Zora Neale Hurston stated and wrote:
Florida is a place that draws Negroes from every southern state. So I knew that it was possible to get a cross-section of the Negro South in one state... If Florida lore is richer, it is because the lore and lushness of other states and countries have been heaped upon Florida by her great attraction for workers.
Meeting Moses “Doorman” Williams
Moses Williams was a part of this in-migration having been born in or around Itta Bena, Mississippi in 1919 to a family of sharecroppers. His father was murdered while his mother was pregnant with Moses leaving behind her and his four siblings.
From a very young age, Moses began playing harmonica and his “wire,” a one-string zither-like instrument he made with broom wire. His musical talents brought him to Florida while touring and performing with the Silas Green traveling minstrel show. He worked for the show for three years and then once a teenager began working for the railroad and migrant labor crews. He moved to Polk County, Florida around 1953 to work in the citrus groves.

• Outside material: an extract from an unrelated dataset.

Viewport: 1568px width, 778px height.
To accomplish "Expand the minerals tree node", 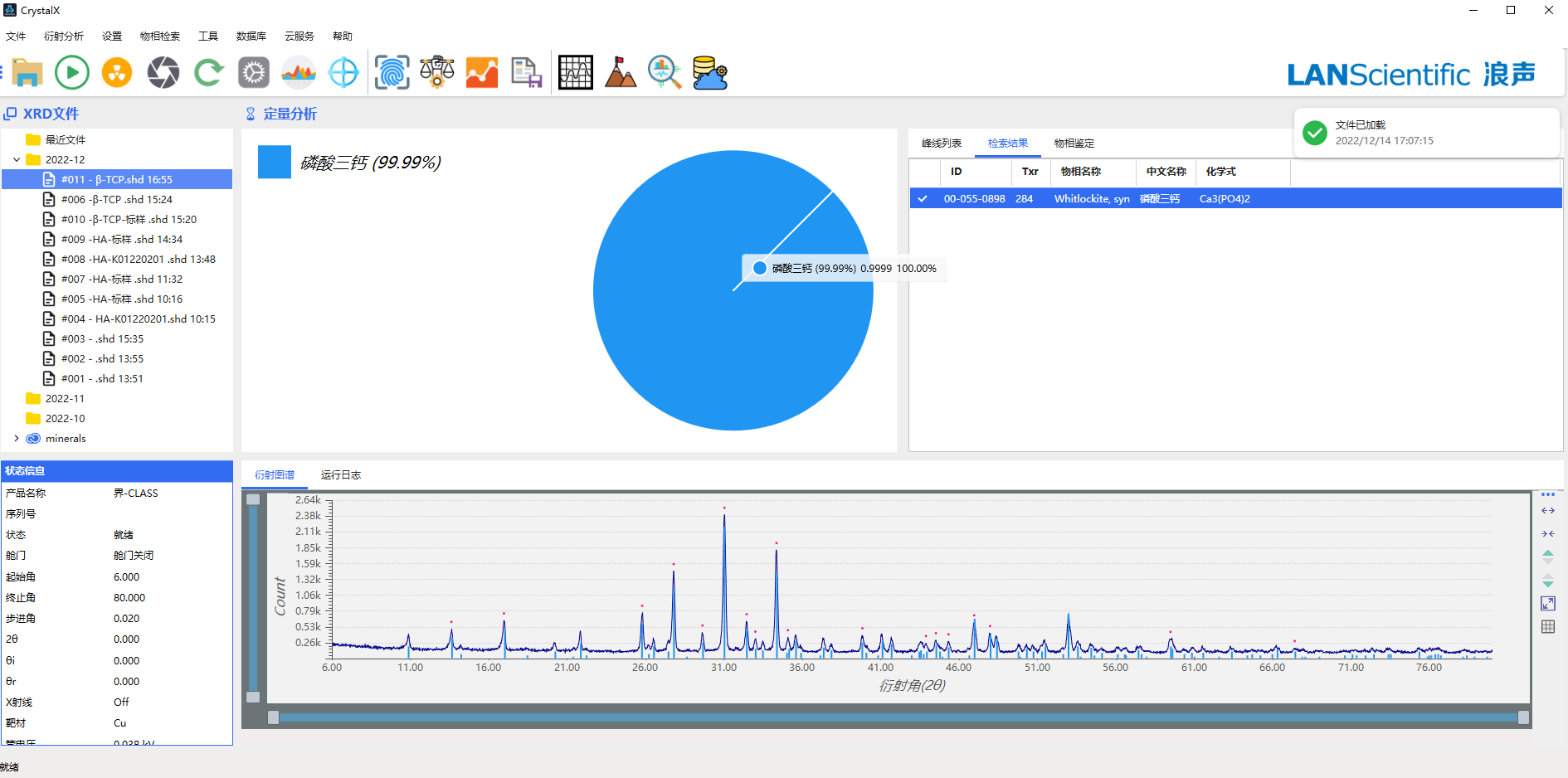I will [17, 439].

Dwight DeVane learned about Moses in the 1970s while teaching history in the Polk County school system. He was close with his students, and their relationship gave Dwight credibility within the community. They offered him leads on where he could find musicians. Dwight recalls the first time he heard of Moses Williams:
My students started telling me about this man who was outside every morning when they came to school. He'd be playing music and they'd give him sandwiches, snacks and things like that. And it ended up being Moses, on his door. He was such a favorite among these young students. It was the initial way that I found out that he even existed.

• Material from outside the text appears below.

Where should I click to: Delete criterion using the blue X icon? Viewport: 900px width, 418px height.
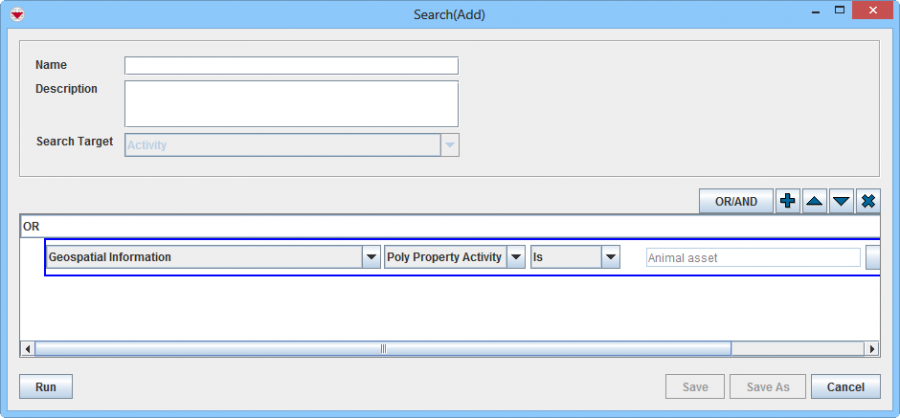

In 1976, Dwight made a short film of Moses where he plays his wire, demonstrates making his instrument, and recounts what his life was like as a young man. This film is a unique opportunity to spend time listening to Moses tell his story, a real treasure.
I hope you’ll enjoy the film and the opportunity to engage with the music, stories, and history of this time and place.
Our expanded version of the original release of Drop on Down in Florida allowed for more content — including additional tracks from all of the artists included on the original release.
I put together this mini-sampler of four of my favorite tracks. Two are from the first disc of secular recordings and two are from the second disc of sacred recordings.
“I’ll Find My Way” performed by Emmett Murray on April 8, 1980 in Pahokee, Florida.
“Rolling and Tumbling” performed by Moses Williams on March 11, 1980 in Lake Hamilton, Florida.
“Do, Lord, Remember Me” performed by Ella Mae Wilson, Lillie B. Williams, Richard Williams on May 27, 1978 in Jonesville, Florida.
“Pisgah” performed by Southeast Alabama and Florida Union Sacred Harp Singing Convention August 23-24 1980 in Campbellton, Florida.
Moses Williams' "Wire" calls to ear traditional Ethiopian music played on the Begena, the David Harp.